For the rest of the night, Maggie went through her library, trying to understand what she was up against. She read through books about poisoners. She read about how Ecstasy might be introduced. It could be a pill, she read, or it could be in liquid. Death would be preceded by palpitations, blurry vision, dry mouth, confusion, agitation, dehydration, liver failure. Not an easy way to die.

Suddenly the force of losing Winifred smacked Maggie in the face. How she wished her best friend were here for her to talk to. She touched the window, cold and remorseless, and thought how she had stood by it, thinking to throw a rock at Bender. Grief gnawed her. This was the terrible part, that it throbbed. Never went away. She sank down on her couch and the phone rang and she lunged for it, hoping that it would be Frank, which surprised her. She hadn't realized until she picked up the phone how much she'd been hoping that he'd call. Foolishness. But it wasn't Frank. It was Harriet Evans from church, contacting her to say that they'd called an impromptu meeting of the Dining Out Club and they wanted to take her out to dinner.

“That's very sweet of you,” Maggie said. “But it's not necessary.”
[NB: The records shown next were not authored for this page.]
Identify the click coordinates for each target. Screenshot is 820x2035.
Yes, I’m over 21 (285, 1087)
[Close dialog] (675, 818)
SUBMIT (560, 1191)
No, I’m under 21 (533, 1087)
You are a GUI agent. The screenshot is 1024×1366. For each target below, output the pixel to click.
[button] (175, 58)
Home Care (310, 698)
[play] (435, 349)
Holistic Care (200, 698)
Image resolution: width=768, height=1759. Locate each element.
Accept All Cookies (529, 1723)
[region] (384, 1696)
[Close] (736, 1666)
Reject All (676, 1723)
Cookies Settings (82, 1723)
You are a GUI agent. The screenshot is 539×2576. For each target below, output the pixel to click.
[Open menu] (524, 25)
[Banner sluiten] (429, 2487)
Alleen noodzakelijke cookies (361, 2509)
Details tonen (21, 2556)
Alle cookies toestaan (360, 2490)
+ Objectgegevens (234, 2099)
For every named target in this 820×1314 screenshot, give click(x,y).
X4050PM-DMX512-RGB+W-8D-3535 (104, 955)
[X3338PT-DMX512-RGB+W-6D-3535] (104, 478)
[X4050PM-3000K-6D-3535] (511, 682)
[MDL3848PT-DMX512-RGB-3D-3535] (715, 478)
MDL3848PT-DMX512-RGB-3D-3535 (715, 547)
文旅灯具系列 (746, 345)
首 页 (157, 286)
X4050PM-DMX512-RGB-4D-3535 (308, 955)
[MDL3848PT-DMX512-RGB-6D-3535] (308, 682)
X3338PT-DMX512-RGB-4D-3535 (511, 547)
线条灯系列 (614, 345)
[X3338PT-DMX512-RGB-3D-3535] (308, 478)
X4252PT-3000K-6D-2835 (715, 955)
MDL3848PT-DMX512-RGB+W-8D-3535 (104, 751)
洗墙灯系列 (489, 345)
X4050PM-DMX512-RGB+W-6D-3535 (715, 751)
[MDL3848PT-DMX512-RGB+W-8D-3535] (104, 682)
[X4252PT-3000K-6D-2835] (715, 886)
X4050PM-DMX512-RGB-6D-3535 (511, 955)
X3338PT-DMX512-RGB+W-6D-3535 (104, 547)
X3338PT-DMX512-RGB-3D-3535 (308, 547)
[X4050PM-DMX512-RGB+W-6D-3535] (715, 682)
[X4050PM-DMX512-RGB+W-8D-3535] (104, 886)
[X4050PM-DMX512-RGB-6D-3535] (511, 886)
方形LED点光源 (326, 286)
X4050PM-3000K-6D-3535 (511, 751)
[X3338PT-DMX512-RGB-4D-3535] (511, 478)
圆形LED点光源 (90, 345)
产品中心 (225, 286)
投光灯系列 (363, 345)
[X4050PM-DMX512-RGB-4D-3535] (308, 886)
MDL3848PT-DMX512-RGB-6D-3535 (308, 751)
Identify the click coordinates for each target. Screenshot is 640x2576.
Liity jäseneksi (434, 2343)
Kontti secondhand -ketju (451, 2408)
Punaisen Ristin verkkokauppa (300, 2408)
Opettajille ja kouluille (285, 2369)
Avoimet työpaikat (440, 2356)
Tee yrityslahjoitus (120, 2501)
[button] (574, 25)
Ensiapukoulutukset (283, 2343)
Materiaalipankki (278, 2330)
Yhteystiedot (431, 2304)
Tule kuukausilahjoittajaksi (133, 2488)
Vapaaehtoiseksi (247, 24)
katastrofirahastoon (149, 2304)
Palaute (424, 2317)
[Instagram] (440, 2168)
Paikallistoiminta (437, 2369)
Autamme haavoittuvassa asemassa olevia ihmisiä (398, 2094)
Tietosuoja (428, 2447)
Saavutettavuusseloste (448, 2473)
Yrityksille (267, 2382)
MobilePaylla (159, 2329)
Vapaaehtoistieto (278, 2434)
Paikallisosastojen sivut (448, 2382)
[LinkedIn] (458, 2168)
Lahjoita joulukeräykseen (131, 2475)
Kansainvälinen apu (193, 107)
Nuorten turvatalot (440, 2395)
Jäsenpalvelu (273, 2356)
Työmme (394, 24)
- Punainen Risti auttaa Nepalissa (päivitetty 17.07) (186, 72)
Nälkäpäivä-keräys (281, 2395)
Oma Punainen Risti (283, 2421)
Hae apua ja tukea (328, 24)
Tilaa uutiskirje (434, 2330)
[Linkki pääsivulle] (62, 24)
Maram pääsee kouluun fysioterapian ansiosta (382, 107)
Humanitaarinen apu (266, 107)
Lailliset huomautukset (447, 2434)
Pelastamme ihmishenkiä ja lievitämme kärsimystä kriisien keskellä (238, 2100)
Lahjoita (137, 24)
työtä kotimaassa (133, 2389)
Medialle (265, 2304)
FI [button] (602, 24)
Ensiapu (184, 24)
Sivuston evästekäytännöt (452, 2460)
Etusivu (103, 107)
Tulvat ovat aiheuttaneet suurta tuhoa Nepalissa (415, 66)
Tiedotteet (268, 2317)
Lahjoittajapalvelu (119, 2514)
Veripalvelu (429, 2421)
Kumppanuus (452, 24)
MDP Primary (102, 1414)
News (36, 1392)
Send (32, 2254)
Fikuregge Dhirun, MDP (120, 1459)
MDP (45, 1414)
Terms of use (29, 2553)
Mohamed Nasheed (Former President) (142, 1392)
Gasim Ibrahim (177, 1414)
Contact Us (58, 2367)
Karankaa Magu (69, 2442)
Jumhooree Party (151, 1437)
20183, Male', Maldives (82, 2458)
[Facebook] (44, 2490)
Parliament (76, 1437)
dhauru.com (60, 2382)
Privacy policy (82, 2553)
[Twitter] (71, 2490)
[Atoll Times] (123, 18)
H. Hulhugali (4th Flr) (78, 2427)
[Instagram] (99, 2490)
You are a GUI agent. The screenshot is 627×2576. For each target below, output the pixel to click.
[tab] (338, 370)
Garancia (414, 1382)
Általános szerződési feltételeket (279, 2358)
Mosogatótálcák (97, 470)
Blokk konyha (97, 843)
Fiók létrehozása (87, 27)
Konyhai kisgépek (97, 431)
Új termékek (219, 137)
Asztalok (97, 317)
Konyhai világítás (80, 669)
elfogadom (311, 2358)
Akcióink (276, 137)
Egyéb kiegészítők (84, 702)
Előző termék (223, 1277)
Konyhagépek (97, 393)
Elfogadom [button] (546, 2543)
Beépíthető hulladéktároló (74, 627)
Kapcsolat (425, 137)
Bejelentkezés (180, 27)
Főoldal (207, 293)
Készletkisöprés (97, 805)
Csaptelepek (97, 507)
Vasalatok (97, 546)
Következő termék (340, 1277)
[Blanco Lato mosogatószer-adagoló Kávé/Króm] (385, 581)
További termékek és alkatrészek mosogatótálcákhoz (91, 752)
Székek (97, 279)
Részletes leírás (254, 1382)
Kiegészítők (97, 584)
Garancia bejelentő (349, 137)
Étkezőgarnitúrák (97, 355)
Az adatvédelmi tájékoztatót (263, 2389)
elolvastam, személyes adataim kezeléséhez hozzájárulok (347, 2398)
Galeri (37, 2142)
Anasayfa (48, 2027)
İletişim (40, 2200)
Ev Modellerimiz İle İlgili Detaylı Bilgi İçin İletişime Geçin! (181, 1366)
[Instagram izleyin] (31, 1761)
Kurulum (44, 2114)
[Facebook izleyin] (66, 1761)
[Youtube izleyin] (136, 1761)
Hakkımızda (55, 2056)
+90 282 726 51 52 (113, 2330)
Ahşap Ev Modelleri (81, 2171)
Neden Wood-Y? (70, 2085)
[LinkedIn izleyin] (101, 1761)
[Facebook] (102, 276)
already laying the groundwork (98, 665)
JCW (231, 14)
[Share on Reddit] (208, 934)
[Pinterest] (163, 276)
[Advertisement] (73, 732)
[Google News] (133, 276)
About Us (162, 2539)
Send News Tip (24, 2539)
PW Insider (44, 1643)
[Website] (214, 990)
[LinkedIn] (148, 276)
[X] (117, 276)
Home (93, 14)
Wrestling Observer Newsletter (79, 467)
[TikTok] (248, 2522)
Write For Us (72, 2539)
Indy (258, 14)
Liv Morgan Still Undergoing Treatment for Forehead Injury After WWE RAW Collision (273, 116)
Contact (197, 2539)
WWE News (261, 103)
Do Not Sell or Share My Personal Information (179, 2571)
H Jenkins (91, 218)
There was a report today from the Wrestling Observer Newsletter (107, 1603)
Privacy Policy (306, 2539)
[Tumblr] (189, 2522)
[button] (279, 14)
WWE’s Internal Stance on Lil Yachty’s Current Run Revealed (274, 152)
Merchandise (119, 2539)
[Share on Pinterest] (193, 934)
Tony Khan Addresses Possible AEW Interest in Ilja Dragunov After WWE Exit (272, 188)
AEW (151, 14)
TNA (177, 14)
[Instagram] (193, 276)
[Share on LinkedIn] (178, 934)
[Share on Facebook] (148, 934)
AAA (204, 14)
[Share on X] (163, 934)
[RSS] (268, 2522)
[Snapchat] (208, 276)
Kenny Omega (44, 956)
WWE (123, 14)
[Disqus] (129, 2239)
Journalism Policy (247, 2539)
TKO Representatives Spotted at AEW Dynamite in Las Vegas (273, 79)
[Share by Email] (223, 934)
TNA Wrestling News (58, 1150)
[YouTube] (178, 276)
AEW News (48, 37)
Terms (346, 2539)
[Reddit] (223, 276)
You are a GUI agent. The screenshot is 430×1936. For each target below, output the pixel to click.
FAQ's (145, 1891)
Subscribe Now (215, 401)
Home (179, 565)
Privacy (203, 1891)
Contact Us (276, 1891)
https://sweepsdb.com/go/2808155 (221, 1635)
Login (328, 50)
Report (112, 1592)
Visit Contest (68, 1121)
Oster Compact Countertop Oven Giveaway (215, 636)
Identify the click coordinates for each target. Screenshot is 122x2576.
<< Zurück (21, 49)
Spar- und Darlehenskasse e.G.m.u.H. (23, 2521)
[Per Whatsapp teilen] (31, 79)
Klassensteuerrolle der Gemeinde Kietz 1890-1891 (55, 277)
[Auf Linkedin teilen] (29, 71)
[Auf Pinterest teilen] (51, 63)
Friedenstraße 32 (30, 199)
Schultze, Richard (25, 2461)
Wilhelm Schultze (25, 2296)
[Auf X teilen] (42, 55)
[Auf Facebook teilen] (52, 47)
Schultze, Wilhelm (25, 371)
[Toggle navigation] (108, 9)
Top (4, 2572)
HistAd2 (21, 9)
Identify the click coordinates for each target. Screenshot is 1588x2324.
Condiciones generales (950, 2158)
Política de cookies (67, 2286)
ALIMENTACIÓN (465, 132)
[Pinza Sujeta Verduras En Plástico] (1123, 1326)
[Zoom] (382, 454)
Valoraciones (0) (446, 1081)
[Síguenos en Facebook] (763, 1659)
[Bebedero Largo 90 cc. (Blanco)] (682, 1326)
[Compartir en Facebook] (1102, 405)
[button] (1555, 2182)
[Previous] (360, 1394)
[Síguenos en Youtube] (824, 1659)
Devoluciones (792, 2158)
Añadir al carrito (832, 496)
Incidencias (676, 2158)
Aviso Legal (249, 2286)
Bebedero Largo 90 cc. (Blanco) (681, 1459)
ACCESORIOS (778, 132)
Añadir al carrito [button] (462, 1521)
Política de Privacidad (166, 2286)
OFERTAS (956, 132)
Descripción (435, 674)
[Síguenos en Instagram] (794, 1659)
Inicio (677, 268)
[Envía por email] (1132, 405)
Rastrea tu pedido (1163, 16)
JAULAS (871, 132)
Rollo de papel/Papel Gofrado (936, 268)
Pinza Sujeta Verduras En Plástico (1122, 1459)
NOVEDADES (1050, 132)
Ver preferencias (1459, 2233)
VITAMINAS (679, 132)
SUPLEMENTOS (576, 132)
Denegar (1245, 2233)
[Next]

“You've been through a hard time, Maggie Dove, and now's the time to have your friends around you. We won't take no for an answer.” Harriet was not a forceful person and Maggie suspected someone else had written out the words.

“We're going to that new Thai place. Helen Blake says it's good and Penny's gout is better so we're going to risk it. Next Friday night. Six o'clock.”

“Okay, thank you.”

“And you can bring that man with you, if you want. The one you went out with the other night.”

“Thank you,” Maggie said, wondering, as she hung up the phone how on earth anyone in this town kept a secret. She hadn't even gone out with Frank in Darby-on-Hudson. She hadn't even run into someone she knew. Was she being followed? Was there a secret Darby-on-Hudson cabal who kept track of 62-year-old Sunday School teachers and who they ate dinner with? Feeling rebellious and impulsive, two emotions she almost never felt, Maggie decided to make a call.